Ohio Senate sets hearing on toxic train derailment to hear from state officials
The Republican leader of the Ohio Senate says a hearing will be held on Wednesday on the toxic train derailment in East Palestine, to hear from Gov. Mike DeWine, the Ohio EPA director and other state officials.
Senate President Matt Huffman (R-Lima) said the scope of the environmental damage after the derailment is unclear, so he wants a forum on what information is known now.
"We want everyone to get the facts in a public way so that the local media can examine those. I know that sometimes things get said on a national scale which may or may not be correct," Huffman told reporters. "So if we have that in an open public hearing, I think it'll be beneficial for everybody."
And Huffman said the hearing will help state lawmakers get information too as they consider the two-year budget that's currently in the House Finance Committee.
"I think it makes sense to consider what happened in this. It's not just East Palestine. There are other villages involved. We don't yet know the scope of the environmental damage," Huffman said. "I think certainly by the operating budget time, we'll have a better idea. Next week's hearing might just be a kind of a first step as we gather information about that."

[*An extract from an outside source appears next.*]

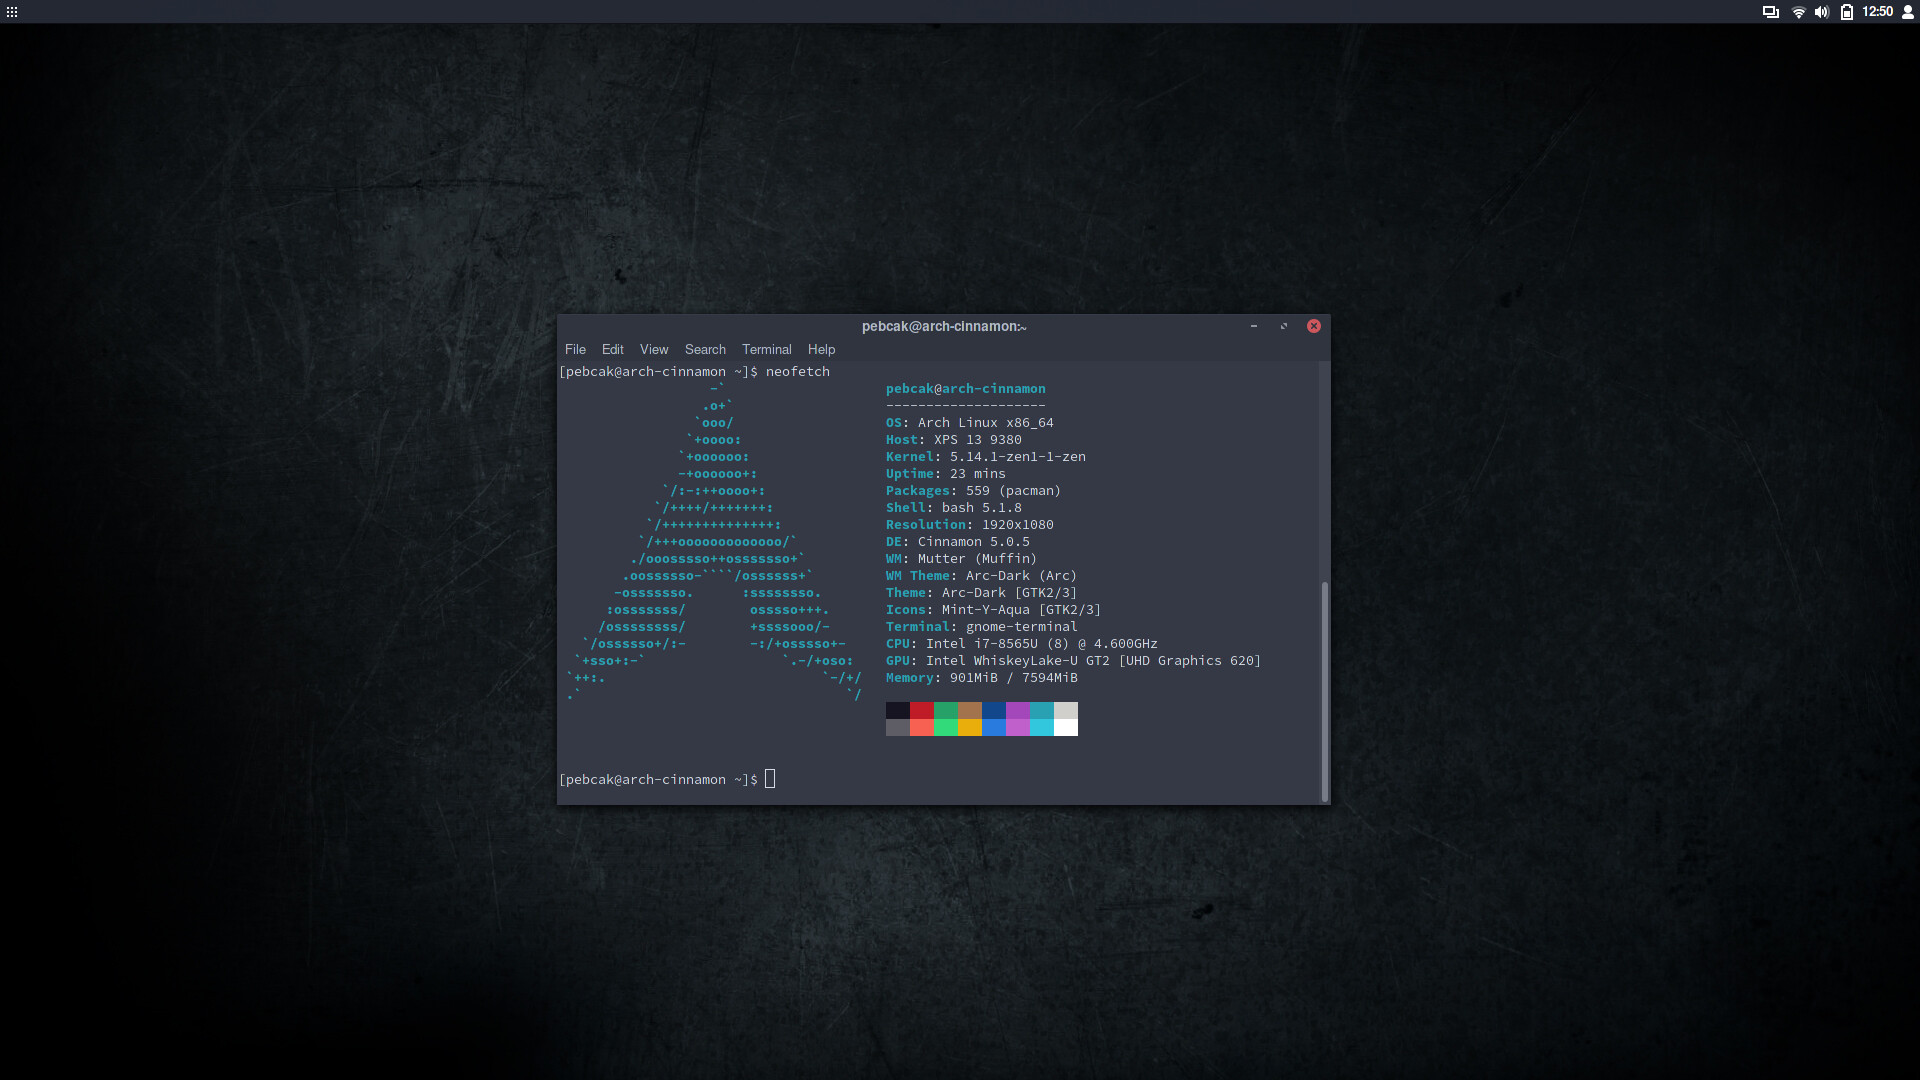Open the Terminal menu option
The width and height of the screenshot is (1920, 1080).
766,348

An announcement from the Ohio Senate said the hearing will be held on Wednesday at 2:30pm. It'll be chaired by Sen. Bill Reineke (R-Tiffin) and the vice-chair will be Sen. Michael Rulli (R-Salem), who represents the district that includes East Palestine.
A requirement to maintain two-person crews and other train-related proposals have been added to the state transportation budget. But Huffman said many regulations on trains relate to interstate commerce, which is a federal issue - so they can’t be changed by state lawmakers. But he said some things can be, like grade crossings and oversight of trains by the Public Utilities Commission of Ohio.